Spiked, an outlet postured as left-leaning and counter-woke (editor Brendan O’Neill is a “libertarian Marxist"), published “A short history of wokeness” tracing the ideology’s origins to eighteenth- and nineteenth-century Romantics’
backlash against the Enlightenment—specifically against the enthronement of reason as the supreme virtue . . . rather than being a coherent philosophy, Romanticism was characterised by a ‘dissatisfaction with the contemporary world, a restless anxiety in the face of life, a preference for the strange and the curious, a penchant for reverie and dreaming, a leaning towards mysticism and celebration of the irrational’.
Apart from “dissatisfaction with the contemporary world” none of this is germane, and the patronizing tone is just as obnoxious as anything from the other side. More substantively, Matt Taibbi credits Herbert Marcuse as wokeness’s progenitor:
Often called the “Father of the New Left,” and the inspiration for a generation of furious thought-policing nitwits of the Robin DiAngelo school, Marcuse was a great intellectual. Most Americans have never heard of him—he died in 1979—but his ideas today are as ubiquitous as Edison’s lightbulbs. He gave us everything from “Silence Equals Violence” to “Too Much Democracy” to the “Crisis of Misinformation” to In Defense of Looting to the 1619 Project and Antiracist Baby, and from the grave has cheered countless recent news stories…
However, if we are looking for the origins of virtue signaling, we must go to Machiavelli.
Chapter 18 of The Prince, a scant four paragraphs, contains enough to receive no less than seven chapters of rebuttal in the Anti-Machiavel I edited (see Politics page of this website or here for a PDF).
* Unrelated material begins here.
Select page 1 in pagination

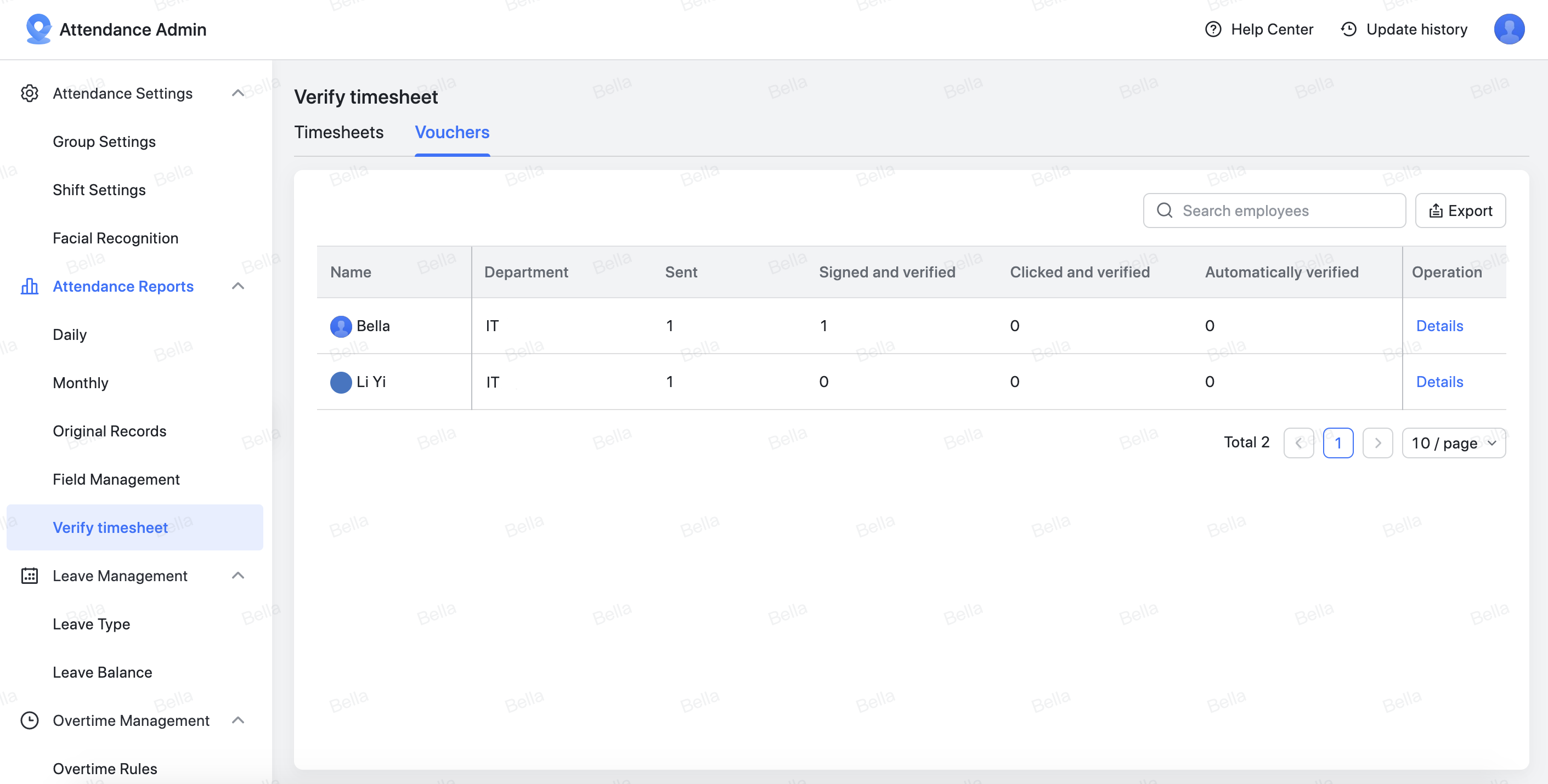(x=1338, y=443)
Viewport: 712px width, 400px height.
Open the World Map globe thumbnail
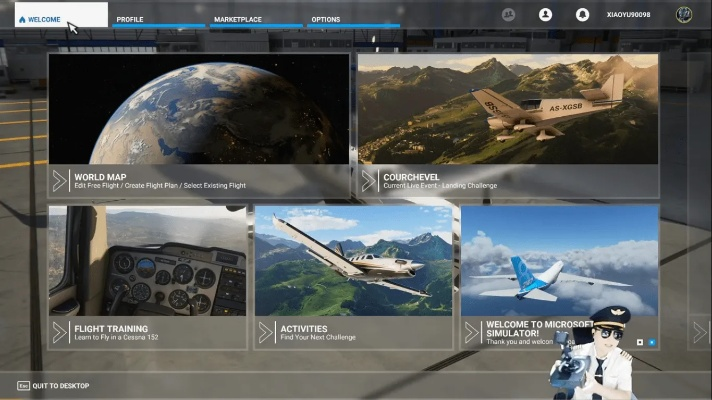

They are as follows:
1. A prince should wish to be esteemed devout, though he be not so. (The Prince, chapter 18) 126
12. A prince ought to follow the nature of the lion and of the fox, not of the one without the other. (The Prince, chapter 18, 19) 273
18. A prince ought not fear to deceive and to dissemble. (Discourses, II.13; The Prince, chapter 18) 299
19. A prince ought to know how to wind and turn men’s minds. (Discourses, I.42; The Prince, chapter 18) 303
22. Faith, clemency, and liberality are virtues damaging to a prince, but it is good that he has some similitude thereof. (The Prince, chapter 18) 330
23. A prince ought to have a turning and winding wit, that he may show himself cruel and unfaithful when there is need. (The Prince, chapter 18) 350
25. A prince ought to have his mind disposed to turn after every variation of fortune, to make use of a vice when needed. (The Prince, chapter 18, 25) 353
Several years before fleeing the U.S. – not in small part due to all the oppressive social engineering – I started seeing yard signs in affluent neighborhoods like this.
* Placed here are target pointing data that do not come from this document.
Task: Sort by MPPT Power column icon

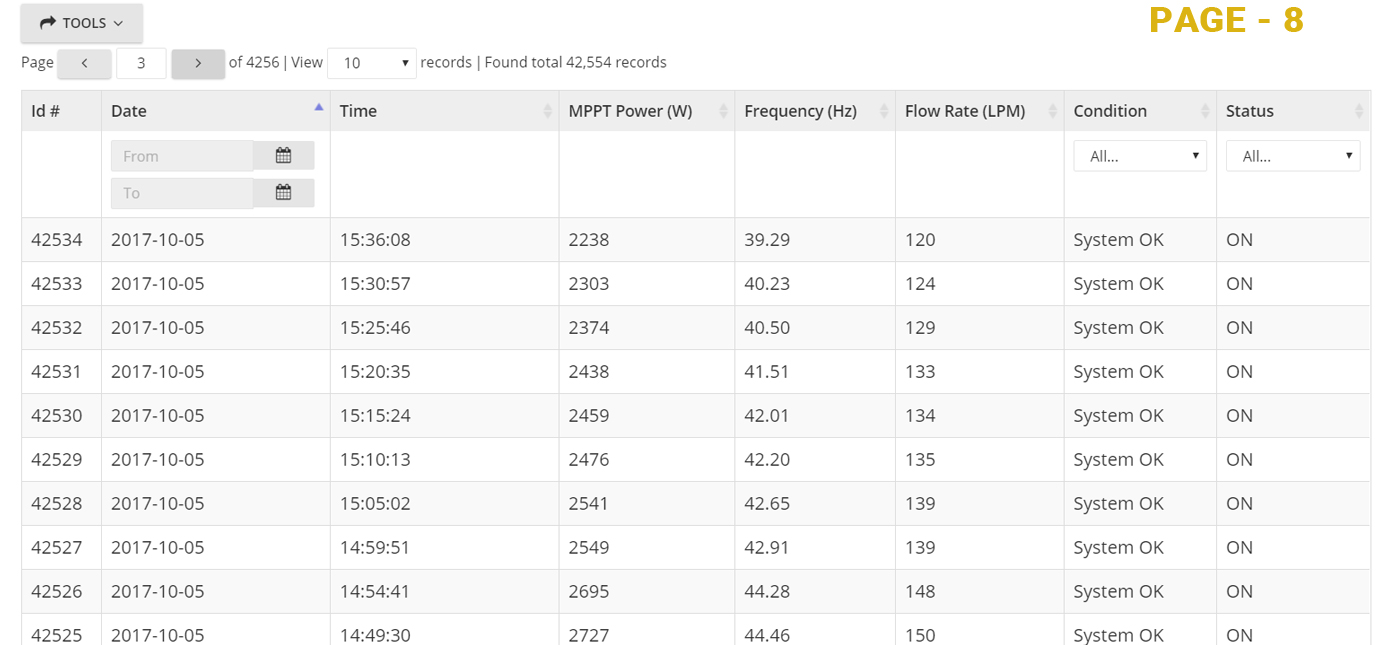Action: (x=723, y=111)
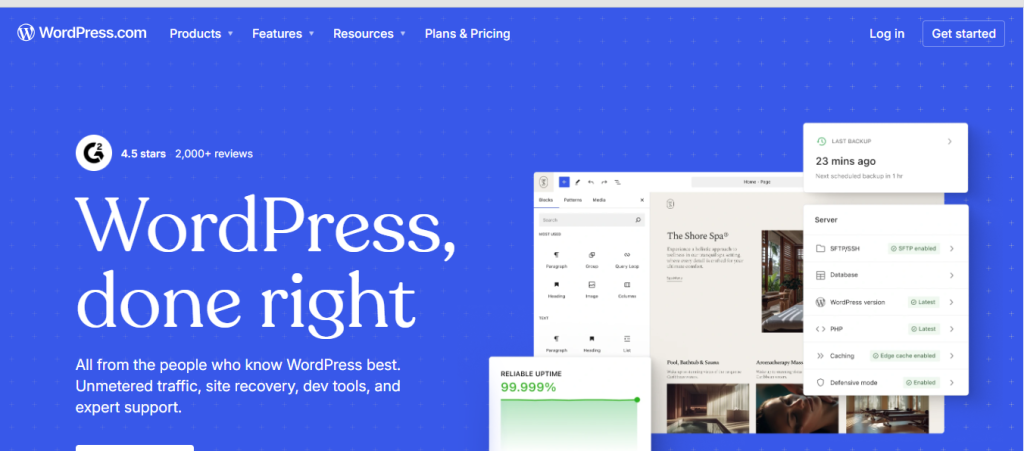Expand the Resources dropdown menu
This screenshot has height=451, width=1024.
[x=369, y=33]
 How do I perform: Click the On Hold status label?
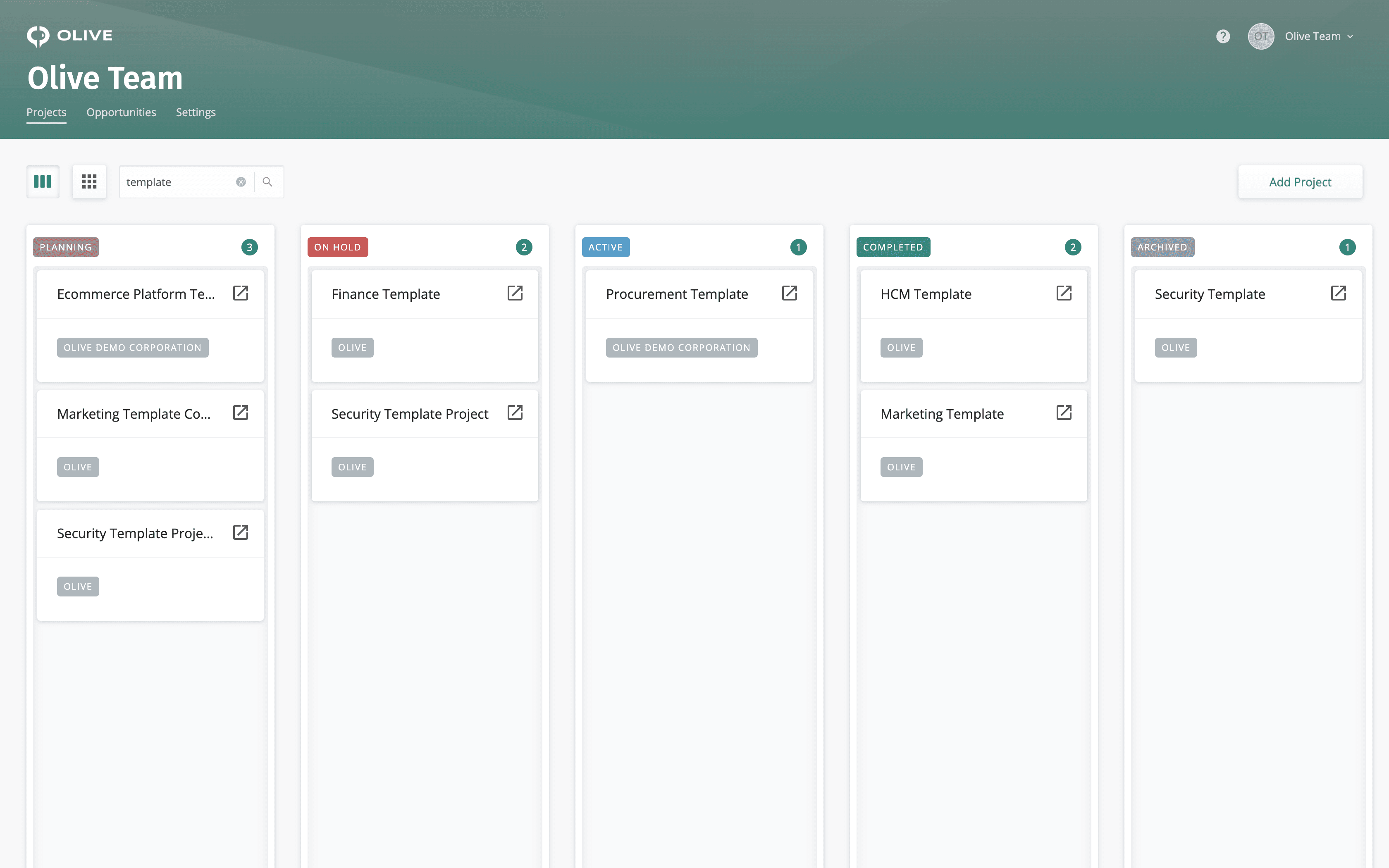coord(337,248)
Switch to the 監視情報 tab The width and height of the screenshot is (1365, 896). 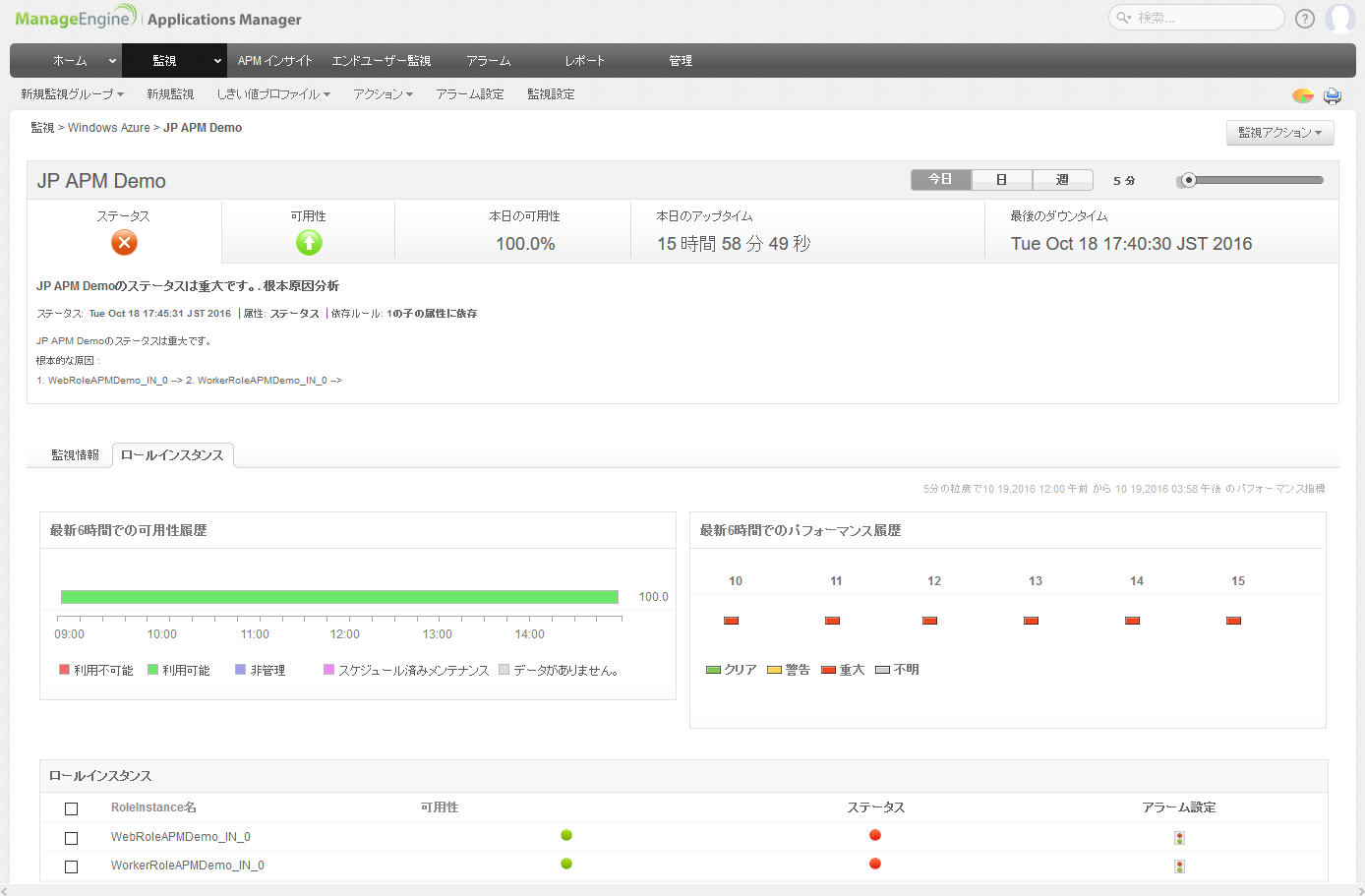point(75,455)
That is just exploding with smug, self-righteous contempt disguised as virtue and tolerance, and you can be sure anyone who puts something like this in their front yard is utterly devoid of convictions or any real virtues. Either that or, as another writer has suggested, they are connected with the state in some way. Women are human and they have rights, except the right to their own bathrooms and sports, that’s bigotry. Humans aren’t illegal yet – give it time – but where laws exist they can be broken, and all countries have laws about immigration. If you want to say there should be no laws about immigration, anywhere, that’s another statement. Science is knowledge, it is incomplete and imperfect and always open to debate and revision; when it becomes dogmatic it is no longer science. Love is love – there are different kinds of love, but if you mean to imply that lust or desire is love, that again is another statement. And what does “kindness is everything” even mean? Kindness is important, but is it everything? What if scientists discover a planet with intelligent life that does not subsist on kindness alone? In nature, is kindness everything? Does this mean humans are altogether different to animals? I believe we are, but does that square with current scientific orthodoxy? Have you thought about this?